In other cases, fear has prevented people from coming forward. Liliam Poroj Fuentes, a stay-at-home mom who rented a patch of her backyard to a towering advertisement sign to make money after she was scammed, said she brought prosecutors receipts from the church and women’s-assistance organization that promised her a visa. But of the hundreds of people who came to recruitment meetings with her, she knows no others who filed a criminal complaint.
Prosecutors involved in previous cases say they do not have resources to investigate even more severe crimes.
“Even if a hen were stolen from somebody, that’s their property and they deserve to be helped,” says Amanda Gutiérrez, a prosecutor in the government’s office in Huehuetenango. “But we have a mountain of cases to handle.”
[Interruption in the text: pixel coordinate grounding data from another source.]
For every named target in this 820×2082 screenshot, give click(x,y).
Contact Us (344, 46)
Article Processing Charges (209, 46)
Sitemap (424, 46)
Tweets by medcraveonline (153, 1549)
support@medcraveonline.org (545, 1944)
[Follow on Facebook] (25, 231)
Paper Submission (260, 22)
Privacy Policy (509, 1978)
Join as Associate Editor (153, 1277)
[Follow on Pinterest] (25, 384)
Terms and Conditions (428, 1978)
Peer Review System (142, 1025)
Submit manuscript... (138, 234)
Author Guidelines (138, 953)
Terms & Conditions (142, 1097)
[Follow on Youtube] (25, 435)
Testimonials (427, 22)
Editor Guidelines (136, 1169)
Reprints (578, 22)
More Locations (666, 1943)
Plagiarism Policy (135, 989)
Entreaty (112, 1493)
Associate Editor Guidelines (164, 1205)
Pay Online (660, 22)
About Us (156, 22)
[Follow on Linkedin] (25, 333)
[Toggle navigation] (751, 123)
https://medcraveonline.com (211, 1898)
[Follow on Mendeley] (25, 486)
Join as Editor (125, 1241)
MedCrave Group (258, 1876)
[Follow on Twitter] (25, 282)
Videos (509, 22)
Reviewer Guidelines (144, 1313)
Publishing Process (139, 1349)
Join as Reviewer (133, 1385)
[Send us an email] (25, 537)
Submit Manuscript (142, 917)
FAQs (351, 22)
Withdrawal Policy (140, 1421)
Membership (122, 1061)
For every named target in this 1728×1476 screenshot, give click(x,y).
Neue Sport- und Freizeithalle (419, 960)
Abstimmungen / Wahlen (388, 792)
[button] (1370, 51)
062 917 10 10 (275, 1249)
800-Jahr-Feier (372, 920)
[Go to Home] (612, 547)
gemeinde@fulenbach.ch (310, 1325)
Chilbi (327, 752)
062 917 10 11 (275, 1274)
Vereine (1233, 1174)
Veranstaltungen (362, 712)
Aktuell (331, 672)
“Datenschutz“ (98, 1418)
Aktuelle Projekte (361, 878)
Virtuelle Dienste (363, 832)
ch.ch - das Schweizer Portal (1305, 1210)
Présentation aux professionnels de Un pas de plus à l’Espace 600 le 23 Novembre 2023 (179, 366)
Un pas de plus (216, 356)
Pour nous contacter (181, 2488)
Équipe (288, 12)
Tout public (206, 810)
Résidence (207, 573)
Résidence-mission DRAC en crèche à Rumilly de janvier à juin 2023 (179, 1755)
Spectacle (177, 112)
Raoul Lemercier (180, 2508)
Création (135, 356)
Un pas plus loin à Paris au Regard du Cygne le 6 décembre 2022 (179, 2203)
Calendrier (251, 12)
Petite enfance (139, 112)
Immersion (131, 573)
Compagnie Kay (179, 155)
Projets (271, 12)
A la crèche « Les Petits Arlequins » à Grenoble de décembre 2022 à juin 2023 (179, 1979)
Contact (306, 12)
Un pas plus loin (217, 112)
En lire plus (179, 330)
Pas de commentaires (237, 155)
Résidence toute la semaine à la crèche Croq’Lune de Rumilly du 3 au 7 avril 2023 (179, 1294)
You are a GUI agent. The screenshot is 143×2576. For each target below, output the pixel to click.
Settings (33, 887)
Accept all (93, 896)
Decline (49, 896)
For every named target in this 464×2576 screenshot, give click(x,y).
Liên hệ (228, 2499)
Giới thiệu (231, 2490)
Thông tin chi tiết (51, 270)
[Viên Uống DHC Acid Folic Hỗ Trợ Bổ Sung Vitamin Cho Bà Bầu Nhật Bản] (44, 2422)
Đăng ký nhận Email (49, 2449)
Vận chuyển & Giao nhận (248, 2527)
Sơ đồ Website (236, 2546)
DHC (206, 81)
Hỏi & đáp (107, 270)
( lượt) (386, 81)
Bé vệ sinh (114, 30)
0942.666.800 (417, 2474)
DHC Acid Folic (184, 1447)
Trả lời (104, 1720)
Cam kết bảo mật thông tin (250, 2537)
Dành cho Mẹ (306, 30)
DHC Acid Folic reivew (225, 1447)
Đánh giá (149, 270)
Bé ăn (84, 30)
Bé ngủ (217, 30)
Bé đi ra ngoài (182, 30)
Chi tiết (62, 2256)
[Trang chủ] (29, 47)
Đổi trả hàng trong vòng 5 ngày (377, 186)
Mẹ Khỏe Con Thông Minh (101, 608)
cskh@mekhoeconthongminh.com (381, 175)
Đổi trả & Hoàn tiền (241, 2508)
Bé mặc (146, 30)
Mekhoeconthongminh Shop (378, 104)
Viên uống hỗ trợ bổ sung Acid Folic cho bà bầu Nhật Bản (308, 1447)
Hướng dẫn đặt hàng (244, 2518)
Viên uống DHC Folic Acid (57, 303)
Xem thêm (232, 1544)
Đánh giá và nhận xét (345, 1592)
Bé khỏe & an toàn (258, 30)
The impunity rate in Guatemala is 94.2%, according to a report by the now-defunct International Commission Against Impunity, a U.N.-backed body that the Guatemalan government shuttered last month.
Some victims dream of being compensated through U.S. courts. In one case being heard in the U.S., 19 people allege that they were forced to pay $1,000 to a recruiter in Georgia in 2014. Most illegal recruitment, however, involves local cash payments in Guatemala. There’s no paper trail. Amid debt, and fear of their scammers, many Guatemalans decide they have to leave.
Mr. Pablo Martín eventually left for the U.S., but was deported as soon as he crossed the U.S. border last year. Jeremías sought asylum and is now working to pay off his looming debt. Raúl returned to his day job for several months, but tired of never earning enough for the kind of life he had imagined.